Wherever "file" turns up in the entries, copy out the line that holds it.

[Stored items]
--- START ---

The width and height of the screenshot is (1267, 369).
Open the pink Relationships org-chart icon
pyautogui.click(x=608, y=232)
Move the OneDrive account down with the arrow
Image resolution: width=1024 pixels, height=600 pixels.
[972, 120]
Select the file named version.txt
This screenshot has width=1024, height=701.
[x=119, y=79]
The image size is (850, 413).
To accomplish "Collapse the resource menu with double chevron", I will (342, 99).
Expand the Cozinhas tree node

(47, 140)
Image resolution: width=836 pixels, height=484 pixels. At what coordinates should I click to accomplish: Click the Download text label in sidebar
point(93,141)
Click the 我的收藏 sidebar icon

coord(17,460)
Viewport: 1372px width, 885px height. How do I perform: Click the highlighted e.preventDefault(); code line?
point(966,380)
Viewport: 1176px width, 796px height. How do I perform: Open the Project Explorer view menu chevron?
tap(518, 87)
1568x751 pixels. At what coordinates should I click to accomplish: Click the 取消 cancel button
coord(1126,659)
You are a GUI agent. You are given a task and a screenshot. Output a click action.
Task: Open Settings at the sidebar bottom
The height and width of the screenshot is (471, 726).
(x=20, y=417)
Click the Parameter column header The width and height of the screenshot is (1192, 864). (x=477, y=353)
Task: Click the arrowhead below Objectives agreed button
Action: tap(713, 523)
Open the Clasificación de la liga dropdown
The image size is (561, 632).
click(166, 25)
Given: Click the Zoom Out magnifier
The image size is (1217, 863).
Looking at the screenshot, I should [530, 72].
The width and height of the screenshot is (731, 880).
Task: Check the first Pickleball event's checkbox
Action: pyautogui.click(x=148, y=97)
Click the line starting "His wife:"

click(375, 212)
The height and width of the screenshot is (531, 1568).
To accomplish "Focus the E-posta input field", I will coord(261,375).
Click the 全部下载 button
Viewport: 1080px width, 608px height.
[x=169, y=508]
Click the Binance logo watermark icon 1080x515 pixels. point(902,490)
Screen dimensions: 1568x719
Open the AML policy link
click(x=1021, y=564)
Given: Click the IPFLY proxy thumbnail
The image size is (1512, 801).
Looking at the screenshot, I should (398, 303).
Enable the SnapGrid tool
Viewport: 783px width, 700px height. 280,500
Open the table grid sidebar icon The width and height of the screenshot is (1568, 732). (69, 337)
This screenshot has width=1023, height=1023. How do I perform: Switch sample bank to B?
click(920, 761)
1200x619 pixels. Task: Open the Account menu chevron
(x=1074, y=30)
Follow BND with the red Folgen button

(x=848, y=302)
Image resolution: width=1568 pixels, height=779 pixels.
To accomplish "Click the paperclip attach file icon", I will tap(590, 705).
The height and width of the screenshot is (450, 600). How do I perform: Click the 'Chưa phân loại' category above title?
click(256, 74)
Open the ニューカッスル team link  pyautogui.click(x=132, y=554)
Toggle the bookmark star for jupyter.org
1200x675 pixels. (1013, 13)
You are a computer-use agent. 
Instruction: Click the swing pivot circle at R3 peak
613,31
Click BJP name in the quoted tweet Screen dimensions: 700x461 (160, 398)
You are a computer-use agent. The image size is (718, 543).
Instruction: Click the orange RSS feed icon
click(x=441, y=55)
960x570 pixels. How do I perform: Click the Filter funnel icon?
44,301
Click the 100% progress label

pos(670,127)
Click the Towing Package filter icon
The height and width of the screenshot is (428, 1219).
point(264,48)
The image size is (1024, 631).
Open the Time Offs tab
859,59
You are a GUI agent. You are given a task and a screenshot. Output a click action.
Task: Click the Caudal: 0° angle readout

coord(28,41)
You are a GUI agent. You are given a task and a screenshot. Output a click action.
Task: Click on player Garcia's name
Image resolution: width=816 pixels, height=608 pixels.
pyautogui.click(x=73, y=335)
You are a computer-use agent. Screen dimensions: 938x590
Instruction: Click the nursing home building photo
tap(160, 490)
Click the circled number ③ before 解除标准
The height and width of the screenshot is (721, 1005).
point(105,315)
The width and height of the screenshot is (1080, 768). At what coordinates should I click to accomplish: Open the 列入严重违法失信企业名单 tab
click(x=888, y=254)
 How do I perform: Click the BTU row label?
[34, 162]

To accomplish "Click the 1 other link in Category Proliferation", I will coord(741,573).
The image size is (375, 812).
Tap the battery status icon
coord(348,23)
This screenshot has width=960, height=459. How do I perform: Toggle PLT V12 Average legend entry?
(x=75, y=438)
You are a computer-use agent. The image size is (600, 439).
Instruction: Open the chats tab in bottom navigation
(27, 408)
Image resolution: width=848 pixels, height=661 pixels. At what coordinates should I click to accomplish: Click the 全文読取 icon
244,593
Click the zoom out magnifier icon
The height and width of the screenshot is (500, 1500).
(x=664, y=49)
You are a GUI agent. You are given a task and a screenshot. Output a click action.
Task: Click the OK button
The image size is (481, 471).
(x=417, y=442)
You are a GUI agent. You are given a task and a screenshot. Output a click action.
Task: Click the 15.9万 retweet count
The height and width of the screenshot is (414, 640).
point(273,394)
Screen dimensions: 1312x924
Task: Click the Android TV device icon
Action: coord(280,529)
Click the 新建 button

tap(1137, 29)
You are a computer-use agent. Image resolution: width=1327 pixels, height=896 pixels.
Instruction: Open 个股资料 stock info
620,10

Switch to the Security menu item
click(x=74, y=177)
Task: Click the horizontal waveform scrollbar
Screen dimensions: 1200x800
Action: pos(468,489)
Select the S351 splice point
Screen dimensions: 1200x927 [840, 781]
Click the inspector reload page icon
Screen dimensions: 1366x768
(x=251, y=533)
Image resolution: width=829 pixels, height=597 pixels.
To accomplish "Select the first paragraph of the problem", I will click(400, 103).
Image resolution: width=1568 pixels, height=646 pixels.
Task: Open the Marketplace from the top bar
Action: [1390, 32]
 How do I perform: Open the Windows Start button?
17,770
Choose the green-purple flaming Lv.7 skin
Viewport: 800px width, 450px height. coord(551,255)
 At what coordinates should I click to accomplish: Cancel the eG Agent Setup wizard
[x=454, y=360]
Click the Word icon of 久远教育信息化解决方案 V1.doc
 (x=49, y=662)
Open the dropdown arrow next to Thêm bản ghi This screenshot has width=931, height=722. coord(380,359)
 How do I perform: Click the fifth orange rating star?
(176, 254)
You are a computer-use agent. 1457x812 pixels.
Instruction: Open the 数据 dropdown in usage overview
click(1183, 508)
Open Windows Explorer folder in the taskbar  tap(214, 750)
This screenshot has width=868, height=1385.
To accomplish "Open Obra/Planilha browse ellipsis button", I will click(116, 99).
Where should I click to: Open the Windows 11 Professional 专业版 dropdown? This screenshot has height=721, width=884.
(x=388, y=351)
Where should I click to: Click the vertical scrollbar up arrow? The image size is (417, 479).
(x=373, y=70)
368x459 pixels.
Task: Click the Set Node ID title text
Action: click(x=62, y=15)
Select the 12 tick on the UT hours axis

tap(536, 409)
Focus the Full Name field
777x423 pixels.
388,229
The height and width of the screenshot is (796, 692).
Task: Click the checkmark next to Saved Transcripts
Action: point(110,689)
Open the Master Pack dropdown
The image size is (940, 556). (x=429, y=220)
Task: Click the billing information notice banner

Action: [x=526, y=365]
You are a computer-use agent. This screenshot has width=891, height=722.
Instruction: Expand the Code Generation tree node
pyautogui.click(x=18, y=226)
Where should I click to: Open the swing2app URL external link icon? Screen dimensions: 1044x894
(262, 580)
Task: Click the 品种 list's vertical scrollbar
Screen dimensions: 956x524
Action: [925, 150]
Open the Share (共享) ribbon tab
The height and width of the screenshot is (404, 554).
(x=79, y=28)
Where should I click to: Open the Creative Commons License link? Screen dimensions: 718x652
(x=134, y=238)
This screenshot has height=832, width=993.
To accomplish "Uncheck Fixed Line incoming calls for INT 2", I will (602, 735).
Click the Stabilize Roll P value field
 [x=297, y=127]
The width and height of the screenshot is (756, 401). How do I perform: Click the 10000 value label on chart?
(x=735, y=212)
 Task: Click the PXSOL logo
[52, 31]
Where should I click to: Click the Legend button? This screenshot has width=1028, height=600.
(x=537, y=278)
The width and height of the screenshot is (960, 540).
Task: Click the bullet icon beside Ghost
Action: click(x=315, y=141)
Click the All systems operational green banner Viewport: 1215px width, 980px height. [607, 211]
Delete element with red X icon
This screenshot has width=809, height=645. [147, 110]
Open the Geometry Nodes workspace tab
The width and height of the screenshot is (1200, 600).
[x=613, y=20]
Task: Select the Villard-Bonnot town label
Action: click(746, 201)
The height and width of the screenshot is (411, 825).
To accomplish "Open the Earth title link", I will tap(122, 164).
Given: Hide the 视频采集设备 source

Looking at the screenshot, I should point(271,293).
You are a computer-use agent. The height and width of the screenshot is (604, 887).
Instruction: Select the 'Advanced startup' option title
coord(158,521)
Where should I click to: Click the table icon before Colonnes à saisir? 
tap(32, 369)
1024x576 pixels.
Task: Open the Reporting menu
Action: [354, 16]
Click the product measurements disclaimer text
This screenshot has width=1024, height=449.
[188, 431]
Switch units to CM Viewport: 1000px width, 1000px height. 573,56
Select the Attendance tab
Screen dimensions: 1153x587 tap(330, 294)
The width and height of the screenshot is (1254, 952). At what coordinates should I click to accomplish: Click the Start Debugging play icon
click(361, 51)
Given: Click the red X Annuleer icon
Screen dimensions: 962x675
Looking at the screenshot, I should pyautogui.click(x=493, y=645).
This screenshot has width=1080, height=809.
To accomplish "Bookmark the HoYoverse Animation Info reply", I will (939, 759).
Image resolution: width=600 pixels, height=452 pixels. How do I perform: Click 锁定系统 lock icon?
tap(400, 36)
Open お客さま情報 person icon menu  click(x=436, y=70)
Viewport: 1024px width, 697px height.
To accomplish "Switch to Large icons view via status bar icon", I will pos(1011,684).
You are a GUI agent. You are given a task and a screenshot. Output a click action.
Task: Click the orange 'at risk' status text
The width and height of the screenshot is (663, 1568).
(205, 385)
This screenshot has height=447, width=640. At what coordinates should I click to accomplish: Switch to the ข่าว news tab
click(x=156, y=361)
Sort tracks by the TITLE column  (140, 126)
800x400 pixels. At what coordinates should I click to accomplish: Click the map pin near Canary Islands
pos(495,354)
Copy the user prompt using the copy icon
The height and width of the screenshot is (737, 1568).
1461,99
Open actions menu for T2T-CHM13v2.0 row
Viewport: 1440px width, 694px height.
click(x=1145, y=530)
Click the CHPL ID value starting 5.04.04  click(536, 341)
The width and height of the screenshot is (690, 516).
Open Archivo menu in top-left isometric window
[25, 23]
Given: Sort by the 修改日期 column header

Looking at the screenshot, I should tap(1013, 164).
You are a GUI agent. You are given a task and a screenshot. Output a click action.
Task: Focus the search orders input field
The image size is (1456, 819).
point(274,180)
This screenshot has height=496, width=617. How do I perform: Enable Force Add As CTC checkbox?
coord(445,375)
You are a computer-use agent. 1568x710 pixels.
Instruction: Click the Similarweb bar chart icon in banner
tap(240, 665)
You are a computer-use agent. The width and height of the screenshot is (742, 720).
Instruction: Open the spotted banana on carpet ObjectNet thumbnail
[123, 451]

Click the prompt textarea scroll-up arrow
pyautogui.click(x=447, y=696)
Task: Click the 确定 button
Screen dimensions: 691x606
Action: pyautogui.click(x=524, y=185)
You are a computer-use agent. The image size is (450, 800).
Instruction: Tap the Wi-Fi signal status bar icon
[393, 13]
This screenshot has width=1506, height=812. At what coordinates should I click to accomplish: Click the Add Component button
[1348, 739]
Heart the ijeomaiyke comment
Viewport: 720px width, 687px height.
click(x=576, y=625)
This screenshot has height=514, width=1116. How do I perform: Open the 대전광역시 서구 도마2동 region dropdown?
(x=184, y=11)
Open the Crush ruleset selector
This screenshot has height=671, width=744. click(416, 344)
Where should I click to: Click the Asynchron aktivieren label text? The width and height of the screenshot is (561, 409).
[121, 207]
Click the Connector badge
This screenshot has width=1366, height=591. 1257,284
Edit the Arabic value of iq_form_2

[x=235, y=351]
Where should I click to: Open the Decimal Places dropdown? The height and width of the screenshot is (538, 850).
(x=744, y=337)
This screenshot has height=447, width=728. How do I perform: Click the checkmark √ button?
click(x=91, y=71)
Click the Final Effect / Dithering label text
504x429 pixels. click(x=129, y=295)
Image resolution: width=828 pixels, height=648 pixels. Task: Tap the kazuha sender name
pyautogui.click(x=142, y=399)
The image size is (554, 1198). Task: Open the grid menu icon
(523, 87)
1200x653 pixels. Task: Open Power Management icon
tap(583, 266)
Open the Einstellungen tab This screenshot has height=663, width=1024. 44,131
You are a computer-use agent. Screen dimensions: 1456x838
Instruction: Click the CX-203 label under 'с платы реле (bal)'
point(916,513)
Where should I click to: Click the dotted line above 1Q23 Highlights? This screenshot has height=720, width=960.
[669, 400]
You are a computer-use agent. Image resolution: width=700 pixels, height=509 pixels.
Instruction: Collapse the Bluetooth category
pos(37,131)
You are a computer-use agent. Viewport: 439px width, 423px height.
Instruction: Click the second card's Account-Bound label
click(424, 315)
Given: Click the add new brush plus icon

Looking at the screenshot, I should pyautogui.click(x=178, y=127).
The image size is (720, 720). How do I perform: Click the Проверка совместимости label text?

--- END ---

**EXERCISE RESPONSE**
Select the file named version.txt
To accomplish "Click the paperclip attach file icon", I will tap(590, 705).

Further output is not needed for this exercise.